Prompt =>
Using the listing below, set down each line from the line containing "Open the Discogs settings page" through the line containing "Given: Click the notepad", both ends included, exactly and with nothing added.

★ ★ ★ ★ ★ ★ ★

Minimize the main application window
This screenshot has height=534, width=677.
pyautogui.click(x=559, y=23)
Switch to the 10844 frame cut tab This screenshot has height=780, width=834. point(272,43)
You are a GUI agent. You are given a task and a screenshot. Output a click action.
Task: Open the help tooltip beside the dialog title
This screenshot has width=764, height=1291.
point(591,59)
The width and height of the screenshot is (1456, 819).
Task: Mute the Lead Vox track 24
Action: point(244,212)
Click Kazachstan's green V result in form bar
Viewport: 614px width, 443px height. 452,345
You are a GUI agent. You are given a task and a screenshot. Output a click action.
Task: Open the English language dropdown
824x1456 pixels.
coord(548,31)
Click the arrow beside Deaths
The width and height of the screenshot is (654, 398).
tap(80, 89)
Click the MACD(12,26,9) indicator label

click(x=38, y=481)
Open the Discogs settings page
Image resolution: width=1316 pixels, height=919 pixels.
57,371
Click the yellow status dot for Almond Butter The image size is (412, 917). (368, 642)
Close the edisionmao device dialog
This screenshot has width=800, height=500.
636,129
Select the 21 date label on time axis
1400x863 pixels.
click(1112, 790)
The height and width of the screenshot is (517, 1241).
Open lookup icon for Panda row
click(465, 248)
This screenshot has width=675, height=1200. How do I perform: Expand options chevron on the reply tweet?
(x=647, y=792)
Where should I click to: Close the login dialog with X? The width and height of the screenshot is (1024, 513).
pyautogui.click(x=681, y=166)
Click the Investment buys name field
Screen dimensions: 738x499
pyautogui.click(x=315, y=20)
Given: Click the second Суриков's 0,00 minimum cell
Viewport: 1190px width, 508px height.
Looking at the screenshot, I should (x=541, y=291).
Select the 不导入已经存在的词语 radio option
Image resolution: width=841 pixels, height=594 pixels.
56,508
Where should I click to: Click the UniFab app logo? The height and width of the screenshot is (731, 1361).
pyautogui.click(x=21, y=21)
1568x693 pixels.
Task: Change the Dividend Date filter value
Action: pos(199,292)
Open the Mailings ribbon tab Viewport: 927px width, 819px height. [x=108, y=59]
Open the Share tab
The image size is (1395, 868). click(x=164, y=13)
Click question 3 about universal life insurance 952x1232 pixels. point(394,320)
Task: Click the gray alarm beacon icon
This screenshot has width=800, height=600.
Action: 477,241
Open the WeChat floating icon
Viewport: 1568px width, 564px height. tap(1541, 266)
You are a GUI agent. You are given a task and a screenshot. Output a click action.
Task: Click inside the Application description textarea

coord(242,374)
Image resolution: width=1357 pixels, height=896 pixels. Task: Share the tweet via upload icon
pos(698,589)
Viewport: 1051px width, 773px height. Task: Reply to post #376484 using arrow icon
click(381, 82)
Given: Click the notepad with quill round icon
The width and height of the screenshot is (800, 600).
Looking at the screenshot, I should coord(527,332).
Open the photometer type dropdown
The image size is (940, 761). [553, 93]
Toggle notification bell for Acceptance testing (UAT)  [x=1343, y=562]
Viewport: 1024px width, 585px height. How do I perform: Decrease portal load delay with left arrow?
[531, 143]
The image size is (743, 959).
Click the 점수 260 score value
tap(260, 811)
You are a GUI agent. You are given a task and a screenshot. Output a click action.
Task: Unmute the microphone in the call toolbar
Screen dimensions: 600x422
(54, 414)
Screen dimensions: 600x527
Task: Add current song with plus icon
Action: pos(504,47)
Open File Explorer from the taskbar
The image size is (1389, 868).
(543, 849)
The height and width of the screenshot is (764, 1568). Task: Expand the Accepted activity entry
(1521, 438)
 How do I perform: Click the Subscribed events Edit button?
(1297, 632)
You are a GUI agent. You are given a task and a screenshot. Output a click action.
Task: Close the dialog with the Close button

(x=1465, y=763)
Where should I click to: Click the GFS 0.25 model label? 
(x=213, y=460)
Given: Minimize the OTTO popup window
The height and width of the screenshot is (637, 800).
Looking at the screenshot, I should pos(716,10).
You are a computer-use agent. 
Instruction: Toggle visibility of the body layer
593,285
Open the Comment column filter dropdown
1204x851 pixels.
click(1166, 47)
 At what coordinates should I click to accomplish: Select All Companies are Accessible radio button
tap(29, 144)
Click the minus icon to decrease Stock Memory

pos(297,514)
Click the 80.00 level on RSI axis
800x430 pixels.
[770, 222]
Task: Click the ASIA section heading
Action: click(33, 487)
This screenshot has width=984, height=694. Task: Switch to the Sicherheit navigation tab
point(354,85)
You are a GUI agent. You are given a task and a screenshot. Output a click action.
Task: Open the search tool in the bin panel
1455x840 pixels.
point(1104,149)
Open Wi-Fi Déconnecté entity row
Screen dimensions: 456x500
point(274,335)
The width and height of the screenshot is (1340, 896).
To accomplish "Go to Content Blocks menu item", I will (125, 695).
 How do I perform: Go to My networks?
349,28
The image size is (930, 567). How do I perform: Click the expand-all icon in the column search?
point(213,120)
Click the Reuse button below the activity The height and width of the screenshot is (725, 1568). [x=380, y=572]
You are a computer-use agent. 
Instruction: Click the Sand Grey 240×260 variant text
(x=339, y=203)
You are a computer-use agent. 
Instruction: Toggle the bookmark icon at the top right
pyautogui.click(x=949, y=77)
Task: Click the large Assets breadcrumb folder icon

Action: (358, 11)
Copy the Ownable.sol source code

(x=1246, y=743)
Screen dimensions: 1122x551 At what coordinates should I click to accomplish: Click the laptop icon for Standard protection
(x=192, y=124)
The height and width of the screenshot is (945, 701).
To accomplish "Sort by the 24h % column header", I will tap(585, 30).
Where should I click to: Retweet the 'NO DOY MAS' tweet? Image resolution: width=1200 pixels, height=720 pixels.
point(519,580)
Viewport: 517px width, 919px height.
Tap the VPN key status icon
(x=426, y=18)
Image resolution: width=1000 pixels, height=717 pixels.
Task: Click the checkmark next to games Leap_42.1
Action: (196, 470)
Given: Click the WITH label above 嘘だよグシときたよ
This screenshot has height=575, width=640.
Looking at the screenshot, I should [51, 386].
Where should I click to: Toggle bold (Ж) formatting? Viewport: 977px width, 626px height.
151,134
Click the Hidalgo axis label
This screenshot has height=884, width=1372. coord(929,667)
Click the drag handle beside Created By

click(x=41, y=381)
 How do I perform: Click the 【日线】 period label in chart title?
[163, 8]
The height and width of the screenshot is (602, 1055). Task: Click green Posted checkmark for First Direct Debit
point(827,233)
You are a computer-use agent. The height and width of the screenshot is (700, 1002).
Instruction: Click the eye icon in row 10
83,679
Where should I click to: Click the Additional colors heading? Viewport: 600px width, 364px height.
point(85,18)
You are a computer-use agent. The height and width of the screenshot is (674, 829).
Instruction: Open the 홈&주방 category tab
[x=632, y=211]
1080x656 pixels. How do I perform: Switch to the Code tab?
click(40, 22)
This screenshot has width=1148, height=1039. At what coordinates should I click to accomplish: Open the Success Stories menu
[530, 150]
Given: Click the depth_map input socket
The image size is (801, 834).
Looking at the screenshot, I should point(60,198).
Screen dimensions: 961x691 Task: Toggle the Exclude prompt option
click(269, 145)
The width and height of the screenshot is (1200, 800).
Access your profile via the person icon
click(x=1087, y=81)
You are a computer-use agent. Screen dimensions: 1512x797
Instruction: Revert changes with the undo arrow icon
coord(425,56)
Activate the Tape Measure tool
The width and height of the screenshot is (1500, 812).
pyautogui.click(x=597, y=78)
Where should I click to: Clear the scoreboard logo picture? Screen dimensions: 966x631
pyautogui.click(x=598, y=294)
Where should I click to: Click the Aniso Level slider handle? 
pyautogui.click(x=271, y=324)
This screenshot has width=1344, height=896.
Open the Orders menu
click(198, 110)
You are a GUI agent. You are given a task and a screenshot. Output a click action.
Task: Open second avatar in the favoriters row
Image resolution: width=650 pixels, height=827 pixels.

★ ★ ★ ★ ★ ★ ★

Solution for this exercise =>
Open the Discogs settings page
Image resolution: width=1316 pixels, height=919 pixels.
57,371
Click the yellow status dot for Almond Butter The image size is (412, 917). (368, 642)
Close the edisionmao device dialog
This screenshot has width=800, height=500.
636,129
Select the 21 date label on time axis
1400x863 pixels.
click(1112, 790)
The height and width of the screenshot is (517, 1241).
Open lookup icon for Panda row
click(465, 248)
This screenshot has width=675, height=1200. How do I perform: Expand options chevron on the reply tweet?
(x=647, y=792)
Where should I click to: Close the login dialog with X? The width and height of the screenshot is (1024, 513).
pyautogui.click(x=681, y=166)
Click the Investment buys name field
Screen dimensions: 738x499
pyautogui.click(x=315, y=20)
Given: Click the second Суриков's 0,00 minimum cell
Viewport: 1190px width, 508px height.
Looking at the screenshot, I should (x=541, y=291).
Select the 不导入已经存在的词语 radio option
Image resolution: width=841 pixels, height=594 pixels.
56,508
Where should I click to: Click the UniFab app logo? The height and width of the screenshot is (731, 1361).
pyautogui.click(x=21, y=21)
1568x693 pixels.
Task: Change the Dividend Date filter value
Action: pos(199,292)
Open the Mailings ribbon tab Viewport: 927px width, 819px height. [x=108, y=59]
Open the Share tab
The image size is (1395, 868). click(x=164, y=13)
Click question 3 about universal life insurance 952x1232 pixels. point(394,320)
Task: Click the gray alarm beacon icon
This screenshot has width=800, height=600.
Action: 477,241
Open the WeChat floating icon
Viewport: 1568px width, 564px height. tap(1541, 266)
You are a GUI agent. You are given a task and a screenshot. Output a click action.
Task: Click inside the Application description textarea

coord(242,374)
Image resolution: width=1357 pixels, height=896 pixels. Task: Share the tweet via upload icon
pos(698,589)
Viewport: 1051px width, 773px height. Task: Reply to post #376484 using arrow icon
click(381, 82)
Given: Click the notepad with quill round icon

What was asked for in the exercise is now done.